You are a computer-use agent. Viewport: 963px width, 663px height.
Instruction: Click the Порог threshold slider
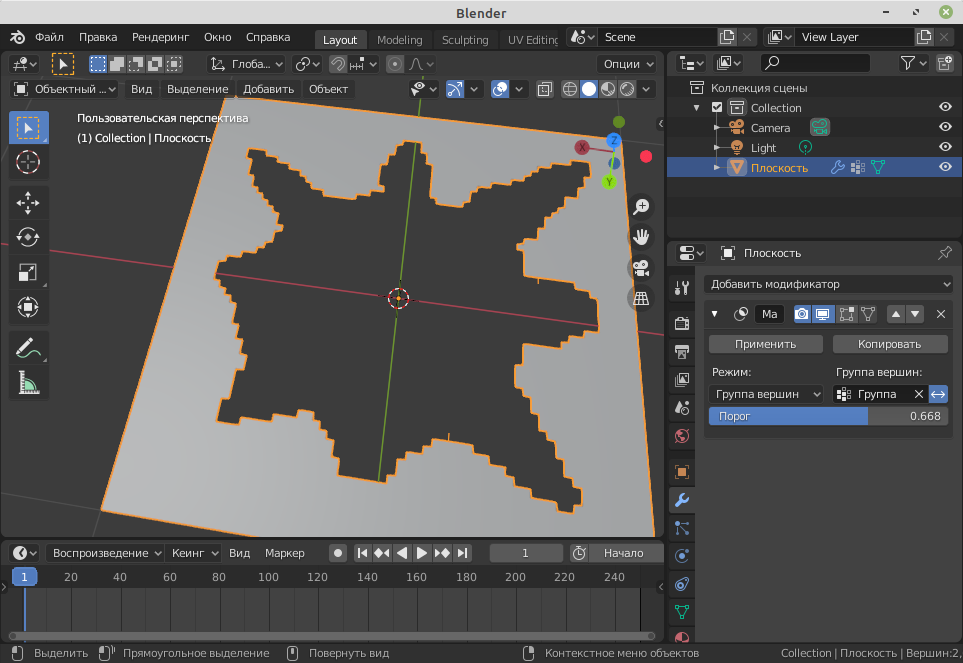(x=828, y=416)
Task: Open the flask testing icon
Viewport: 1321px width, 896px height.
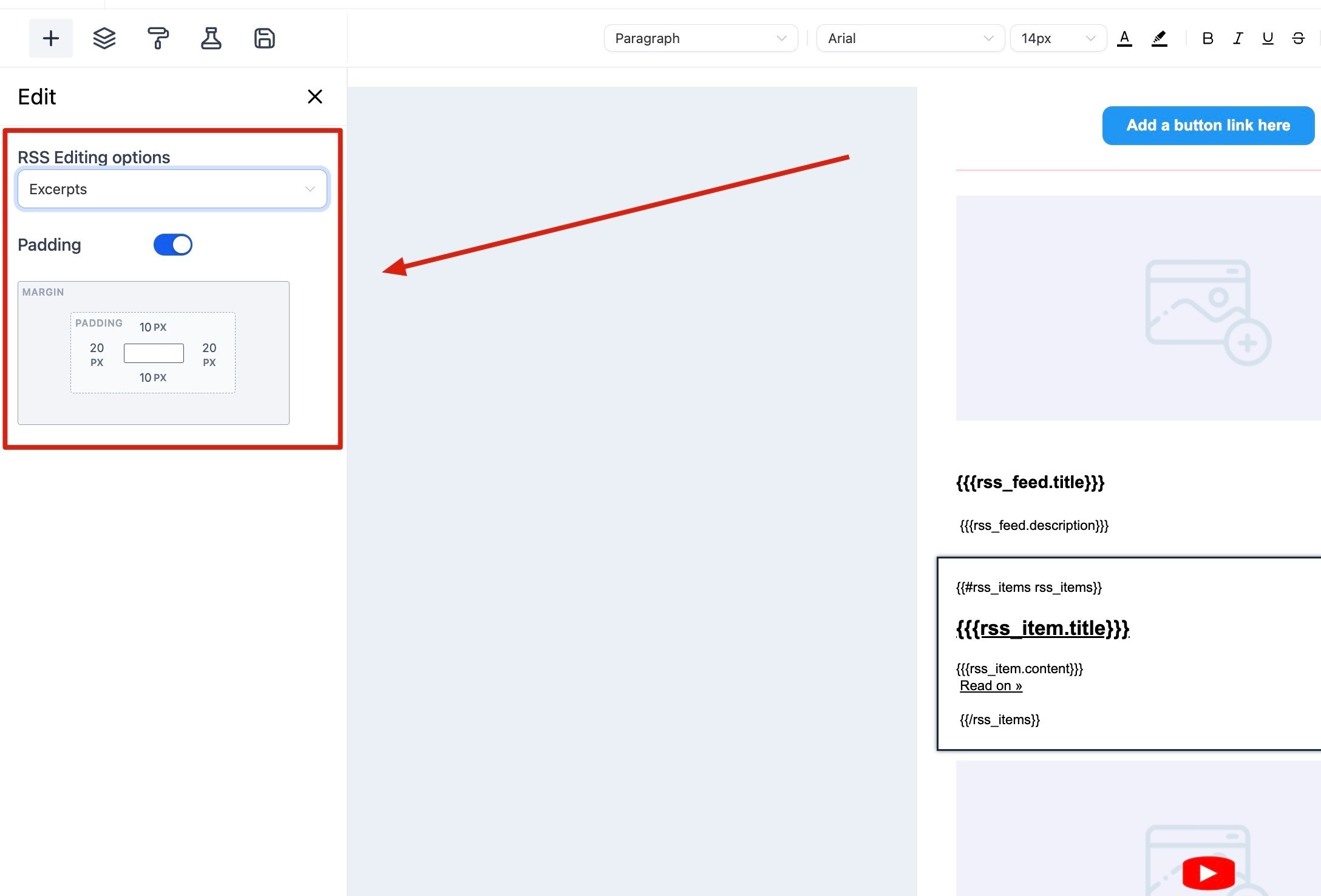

◇ ◇ ◇

• [Énoncé du problème] Mettez les lignes de tous les enregistrements ci-dessus sous la forme d'une liste JSON de chaînes, à raison d'une chaîne par ligne et sans les lignes vides. Laissez les images de côté dans votre réponse.

• [Corrigé détaillé]
[
  "You are a computer-use agent. Viewport: 963px width, 663px height.",
  "Instruction: Click the Порог threshold slider",
  "(x=828, y=416)",
  "Task: Open the flask testing icon",
  "Viewport: 1321px width, 896px height."
]